[PATCH 13/16] sched: drafted deadline inheritance logic.

From: Juri Lelli
Date: Fri Apr 06 2012 - 03:15:37 EST


From: Dario Faggioli <raistlin@xxxxxxxx>

Some method to deal with rt-mutexes and make sched_dl interact with
the current PI-coded is needed, raising all but trivial issues, that
needs (according to us) to be solved with some restructuring of
the pi-code (i.e., going toward a proxy execution-ish implementation).

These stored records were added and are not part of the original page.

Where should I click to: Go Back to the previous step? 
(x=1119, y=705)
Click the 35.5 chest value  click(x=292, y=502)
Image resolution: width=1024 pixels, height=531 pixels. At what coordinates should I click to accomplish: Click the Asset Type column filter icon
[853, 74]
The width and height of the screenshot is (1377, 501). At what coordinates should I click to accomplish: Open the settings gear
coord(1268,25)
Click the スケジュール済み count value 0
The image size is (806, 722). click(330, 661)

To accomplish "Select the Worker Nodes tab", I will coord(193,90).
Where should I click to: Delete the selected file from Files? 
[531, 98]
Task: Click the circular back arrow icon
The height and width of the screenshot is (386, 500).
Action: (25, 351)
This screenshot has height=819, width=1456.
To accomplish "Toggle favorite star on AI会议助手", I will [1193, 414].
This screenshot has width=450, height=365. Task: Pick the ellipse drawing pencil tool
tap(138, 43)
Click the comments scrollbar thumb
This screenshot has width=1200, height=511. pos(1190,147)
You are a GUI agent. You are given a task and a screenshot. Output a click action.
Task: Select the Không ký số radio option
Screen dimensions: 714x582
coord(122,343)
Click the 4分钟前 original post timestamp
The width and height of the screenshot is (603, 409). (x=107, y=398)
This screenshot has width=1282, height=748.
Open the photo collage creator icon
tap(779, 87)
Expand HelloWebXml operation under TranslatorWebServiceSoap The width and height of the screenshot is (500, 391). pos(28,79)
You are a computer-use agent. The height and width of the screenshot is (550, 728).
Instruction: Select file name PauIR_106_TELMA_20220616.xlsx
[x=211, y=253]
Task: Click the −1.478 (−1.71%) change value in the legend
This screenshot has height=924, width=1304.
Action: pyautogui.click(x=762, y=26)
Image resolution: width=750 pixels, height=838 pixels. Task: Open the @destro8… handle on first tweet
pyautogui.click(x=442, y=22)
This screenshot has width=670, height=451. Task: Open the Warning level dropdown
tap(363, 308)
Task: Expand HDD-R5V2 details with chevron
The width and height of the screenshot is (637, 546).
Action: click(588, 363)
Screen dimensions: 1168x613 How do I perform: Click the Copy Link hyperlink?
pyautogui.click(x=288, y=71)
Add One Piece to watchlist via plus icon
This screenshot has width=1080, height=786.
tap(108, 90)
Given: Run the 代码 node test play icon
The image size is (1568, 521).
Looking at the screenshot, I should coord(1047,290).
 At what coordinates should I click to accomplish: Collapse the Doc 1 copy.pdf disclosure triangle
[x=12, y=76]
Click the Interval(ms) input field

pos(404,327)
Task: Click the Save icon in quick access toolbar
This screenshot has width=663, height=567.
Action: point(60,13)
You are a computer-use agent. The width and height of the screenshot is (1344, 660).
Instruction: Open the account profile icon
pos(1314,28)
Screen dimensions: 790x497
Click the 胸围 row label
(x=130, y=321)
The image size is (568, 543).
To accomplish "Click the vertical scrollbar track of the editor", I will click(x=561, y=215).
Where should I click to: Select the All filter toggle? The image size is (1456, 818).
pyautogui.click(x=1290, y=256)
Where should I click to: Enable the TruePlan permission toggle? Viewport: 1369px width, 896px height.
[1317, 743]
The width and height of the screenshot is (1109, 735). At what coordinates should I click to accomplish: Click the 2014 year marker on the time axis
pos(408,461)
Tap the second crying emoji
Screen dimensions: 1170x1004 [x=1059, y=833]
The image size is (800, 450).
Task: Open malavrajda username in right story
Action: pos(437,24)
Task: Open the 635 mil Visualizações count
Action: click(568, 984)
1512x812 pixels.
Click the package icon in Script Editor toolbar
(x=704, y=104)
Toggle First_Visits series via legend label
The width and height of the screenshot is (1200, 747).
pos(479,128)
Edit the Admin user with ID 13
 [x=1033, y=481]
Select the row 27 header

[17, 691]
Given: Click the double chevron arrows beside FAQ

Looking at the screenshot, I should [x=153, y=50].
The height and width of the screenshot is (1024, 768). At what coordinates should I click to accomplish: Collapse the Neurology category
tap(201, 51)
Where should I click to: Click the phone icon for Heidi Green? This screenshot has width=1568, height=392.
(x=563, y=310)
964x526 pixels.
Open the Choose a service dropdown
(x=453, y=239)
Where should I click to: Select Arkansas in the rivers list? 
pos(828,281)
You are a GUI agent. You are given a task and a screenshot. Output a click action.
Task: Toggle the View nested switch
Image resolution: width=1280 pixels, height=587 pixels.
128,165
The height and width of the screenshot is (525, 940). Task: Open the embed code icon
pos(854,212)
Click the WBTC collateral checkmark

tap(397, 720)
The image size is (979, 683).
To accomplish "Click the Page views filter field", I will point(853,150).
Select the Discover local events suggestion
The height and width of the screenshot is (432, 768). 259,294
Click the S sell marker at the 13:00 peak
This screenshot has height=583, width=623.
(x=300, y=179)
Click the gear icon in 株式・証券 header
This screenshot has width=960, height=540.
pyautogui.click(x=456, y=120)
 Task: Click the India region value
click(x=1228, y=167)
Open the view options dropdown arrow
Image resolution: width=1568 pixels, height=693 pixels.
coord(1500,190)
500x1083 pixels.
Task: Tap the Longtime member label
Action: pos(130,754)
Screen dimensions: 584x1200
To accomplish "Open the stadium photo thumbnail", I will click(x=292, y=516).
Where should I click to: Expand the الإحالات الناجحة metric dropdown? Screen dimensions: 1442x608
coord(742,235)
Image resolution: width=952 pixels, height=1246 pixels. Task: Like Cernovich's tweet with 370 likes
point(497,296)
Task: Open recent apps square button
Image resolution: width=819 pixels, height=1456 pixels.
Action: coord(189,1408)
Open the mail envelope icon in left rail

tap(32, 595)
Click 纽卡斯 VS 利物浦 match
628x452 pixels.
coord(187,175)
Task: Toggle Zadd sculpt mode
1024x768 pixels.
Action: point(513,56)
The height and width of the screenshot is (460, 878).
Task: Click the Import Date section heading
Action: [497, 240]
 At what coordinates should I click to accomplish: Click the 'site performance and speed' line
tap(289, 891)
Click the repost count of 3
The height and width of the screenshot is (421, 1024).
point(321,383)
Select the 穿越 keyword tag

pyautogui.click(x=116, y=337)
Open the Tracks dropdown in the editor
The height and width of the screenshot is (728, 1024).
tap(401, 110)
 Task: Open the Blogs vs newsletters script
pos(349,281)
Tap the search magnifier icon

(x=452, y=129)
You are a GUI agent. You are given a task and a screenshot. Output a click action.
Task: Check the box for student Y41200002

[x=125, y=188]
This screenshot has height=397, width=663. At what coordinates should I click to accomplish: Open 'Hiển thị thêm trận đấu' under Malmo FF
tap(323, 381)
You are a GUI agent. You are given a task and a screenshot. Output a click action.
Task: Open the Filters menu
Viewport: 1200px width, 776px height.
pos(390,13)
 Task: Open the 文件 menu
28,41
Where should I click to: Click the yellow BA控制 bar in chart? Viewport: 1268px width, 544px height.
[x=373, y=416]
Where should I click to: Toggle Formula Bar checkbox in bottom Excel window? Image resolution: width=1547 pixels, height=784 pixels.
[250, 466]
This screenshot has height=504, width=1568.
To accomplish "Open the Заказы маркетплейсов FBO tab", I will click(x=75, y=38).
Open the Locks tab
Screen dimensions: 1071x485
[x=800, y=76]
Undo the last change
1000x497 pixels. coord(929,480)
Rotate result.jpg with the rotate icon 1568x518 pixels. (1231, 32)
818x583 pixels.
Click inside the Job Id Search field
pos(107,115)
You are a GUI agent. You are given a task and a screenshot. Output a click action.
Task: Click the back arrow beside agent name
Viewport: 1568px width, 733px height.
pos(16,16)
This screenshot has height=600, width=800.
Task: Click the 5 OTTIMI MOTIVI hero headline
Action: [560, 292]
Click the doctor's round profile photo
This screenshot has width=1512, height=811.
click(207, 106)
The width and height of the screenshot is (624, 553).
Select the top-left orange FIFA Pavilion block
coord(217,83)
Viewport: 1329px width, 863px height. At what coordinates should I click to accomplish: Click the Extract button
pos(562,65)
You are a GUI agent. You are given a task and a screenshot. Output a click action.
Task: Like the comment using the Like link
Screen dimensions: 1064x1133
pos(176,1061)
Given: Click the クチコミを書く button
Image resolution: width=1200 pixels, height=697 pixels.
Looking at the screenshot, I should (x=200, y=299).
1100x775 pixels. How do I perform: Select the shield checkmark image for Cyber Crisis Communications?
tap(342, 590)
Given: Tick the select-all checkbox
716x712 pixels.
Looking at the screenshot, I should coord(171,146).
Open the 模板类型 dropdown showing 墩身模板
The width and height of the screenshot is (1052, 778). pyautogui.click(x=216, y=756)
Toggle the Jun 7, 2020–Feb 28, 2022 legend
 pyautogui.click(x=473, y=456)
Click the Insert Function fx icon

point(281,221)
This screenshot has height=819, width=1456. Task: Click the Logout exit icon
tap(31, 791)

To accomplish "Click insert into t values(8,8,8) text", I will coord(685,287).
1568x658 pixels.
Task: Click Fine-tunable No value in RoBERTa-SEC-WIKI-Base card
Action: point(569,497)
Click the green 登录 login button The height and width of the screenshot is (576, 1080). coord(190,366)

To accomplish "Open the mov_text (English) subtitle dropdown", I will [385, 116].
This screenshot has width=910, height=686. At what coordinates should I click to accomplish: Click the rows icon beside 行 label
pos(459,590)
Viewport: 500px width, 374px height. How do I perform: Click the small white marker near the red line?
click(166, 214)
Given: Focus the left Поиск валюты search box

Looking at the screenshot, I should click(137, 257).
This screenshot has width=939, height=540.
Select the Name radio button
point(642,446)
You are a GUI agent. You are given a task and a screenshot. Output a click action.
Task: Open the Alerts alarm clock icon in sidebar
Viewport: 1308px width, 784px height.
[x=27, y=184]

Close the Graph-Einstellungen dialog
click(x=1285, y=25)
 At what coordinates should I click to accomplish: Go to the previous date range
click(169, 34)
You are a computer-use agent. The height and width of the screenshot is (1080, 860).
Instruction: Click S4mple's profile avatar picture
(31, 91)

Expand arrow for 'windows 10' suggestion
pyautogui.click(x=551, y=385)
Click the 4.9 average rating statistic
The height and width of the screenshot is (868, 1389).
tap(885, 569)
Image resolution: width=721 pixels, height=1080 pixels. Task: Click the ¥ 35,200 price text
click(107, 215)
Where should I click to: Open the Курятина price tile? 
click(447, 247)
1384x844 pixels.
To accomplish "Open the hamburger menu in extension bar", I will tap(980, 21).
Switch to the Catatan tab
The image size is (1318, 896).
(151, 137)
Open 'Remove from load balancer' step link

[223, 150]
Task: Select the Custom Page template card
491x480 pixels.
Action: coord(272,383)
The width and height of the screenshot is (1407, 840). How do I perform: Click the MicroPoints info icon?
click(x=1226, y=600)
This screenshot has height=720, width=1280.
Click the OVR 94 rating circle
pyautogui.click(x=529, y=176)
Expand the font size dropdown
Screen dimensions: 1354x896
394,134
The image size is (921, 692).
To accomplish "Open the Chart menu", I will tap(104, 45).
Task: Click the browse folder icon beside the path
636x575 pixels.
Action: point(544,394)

This is under development, in the meanwhile, as a temporary solution,
what this commits does is:
- ensure a pi-lock owner with waiters is never throttled down. Instead,
when it runs out of runtime, it immediately gets replenished and it's
deadline is postponed;
- the scheduling parameters (relative deadline and default runtime)
used for that replenishments --during the whole period it holds the
pi-lock-- are the ones of the waiting task with earliest deadline.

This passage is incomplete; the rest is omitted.